Grep- where exactly do I go on that page? binaryString?

He told me to use charAt or go about converting each substring to a value of bit.
 
  • #9
297
2
Mark-Not to use loops in general. Since this is like the first chapter. He introduced us to loops today.

Grep- where exactly do I go on that page? binaryString?

He told me to use charAt or go about using converting each to substrings.
It should bring you right to it. It's the parseInt method with a String and a number as parameters.

Got to say, I'm a little confused with your teacher. Without a loop, you end up writing really, frankly, dumb code. And if you handle a variable number of binary digits, it introduces other problems since you'll have to do a variable number of such operations.

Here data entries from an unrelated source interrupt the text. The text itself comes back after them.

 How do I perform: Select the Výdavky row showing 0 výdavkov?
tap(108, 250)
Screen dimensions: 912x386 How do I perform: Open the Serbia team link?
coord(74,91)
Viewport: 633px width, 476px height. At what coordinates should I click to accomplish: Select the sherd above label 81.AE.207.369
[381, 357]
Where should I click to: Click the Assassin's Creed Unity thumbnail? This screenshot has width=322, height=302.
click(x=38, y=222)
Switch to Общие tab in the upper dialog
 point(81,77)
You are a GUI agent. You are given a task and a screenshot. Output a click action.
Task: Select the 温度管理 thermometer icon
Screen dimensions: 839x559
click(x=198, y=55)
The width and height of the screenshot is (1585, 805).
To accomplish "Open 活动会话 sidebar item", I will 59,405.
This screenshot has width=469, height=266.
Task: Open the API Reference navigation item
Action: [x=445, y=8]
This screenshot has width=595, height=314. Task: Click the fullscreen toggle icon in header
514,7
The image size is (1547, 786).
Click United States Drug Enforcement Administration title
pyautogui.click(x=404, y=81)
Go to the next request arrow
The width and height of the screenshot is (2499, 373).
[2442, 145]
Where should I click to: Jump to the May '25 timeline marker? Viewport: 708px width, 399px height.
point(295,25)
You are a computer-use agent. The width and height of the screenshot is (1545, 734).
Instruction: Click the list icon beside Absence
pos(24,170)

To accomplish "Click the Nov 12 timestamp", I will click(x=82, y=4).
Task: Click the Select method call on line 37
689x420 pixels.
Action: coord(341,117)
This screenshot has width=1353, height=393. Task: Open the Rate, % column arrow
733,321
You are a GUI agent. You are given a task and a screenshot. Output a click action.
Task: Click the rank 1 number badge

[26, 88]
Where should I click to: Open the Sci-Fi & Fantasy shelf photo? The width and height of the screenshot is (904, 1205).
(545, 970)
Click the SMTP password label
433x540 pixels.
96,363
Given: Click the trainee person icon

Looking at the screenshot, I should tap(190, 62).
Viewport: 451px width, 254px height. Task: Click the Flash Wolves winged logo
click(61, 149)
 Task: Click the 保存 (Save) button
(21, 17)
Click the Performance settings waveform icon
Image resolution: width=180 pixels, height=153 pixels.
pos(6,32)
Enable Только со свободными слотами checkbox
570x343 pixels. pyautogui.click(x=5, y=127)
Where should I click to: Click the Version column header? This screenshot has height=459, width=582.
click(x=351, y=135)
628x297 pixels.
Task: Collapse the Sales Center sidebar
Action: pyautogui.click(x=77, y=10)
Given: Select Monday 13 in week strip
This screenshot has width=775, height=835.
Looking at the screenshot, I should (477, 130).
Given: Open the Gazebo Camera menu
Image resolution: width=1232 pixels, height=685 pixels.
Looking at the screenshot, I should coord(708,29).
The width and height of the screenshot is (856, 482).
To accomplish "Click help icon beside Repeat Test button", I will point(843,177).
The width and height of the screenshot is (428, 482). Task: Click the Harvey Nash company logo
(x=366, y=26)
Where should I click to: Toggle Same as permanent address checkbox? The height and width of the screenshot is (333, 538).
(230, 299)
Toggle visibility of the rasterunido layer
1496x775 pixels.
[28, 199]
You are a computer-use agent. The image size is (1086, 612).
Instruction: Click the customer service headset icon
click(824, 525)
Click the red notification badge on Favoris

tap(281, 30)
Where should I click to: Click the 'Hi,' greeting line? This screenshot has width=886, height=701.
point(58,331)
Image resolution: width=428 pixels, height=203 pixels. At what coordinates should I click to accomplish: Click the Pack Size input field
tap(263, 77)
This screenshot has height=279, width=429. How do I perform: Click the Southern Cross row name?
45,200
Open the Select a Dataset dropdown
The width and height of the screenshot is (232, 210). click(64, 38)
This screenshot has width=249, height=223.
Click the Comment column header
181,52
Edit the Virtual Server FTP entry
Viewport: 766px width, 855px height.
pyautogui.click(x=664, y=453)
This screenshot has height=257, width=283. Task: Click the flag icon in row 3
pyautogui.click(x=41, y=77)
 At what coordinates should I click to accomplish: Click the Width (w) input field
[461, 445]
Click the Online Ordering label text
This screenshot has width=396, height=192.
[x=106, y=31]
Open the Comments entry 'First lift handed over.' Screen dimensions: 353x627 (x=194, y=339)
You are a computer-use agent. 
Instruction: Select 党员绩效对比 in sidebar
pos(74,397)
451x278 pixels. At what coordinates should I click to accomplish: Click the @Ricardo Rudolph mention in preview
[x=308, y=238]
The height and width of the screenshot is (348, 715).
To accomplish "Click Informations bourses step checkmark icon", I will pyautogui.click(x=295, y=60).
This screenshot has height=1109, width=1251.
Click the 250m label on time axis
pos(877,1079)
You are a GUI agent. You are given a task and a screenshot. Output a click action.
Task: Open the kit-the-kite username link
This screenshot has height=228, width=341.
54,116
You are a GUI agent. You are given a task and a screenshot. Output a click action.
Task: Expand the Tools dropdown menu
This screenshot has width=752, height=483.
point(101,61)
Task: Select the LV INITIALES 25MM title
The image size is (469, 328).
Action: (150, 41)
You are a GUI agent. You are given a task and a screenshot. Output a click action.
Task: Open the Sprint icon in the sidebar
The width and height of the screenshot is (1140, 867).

For example, you might end up with something like this (assuming the least significant bit is at index 31 - a huge assumption):
Code:
int flag = 1;
int value = 0;
if (line.charAt(31) == '1')
{
    value += flag;
}
flag <<= 1;
if (line.charAt(30) == '1')
{
    value += flag;
}
... etc ...
You'd have to do that 32 times if you want to handle 32 bits. Like I said, kinda dumb. Nobody would actually write a program like that.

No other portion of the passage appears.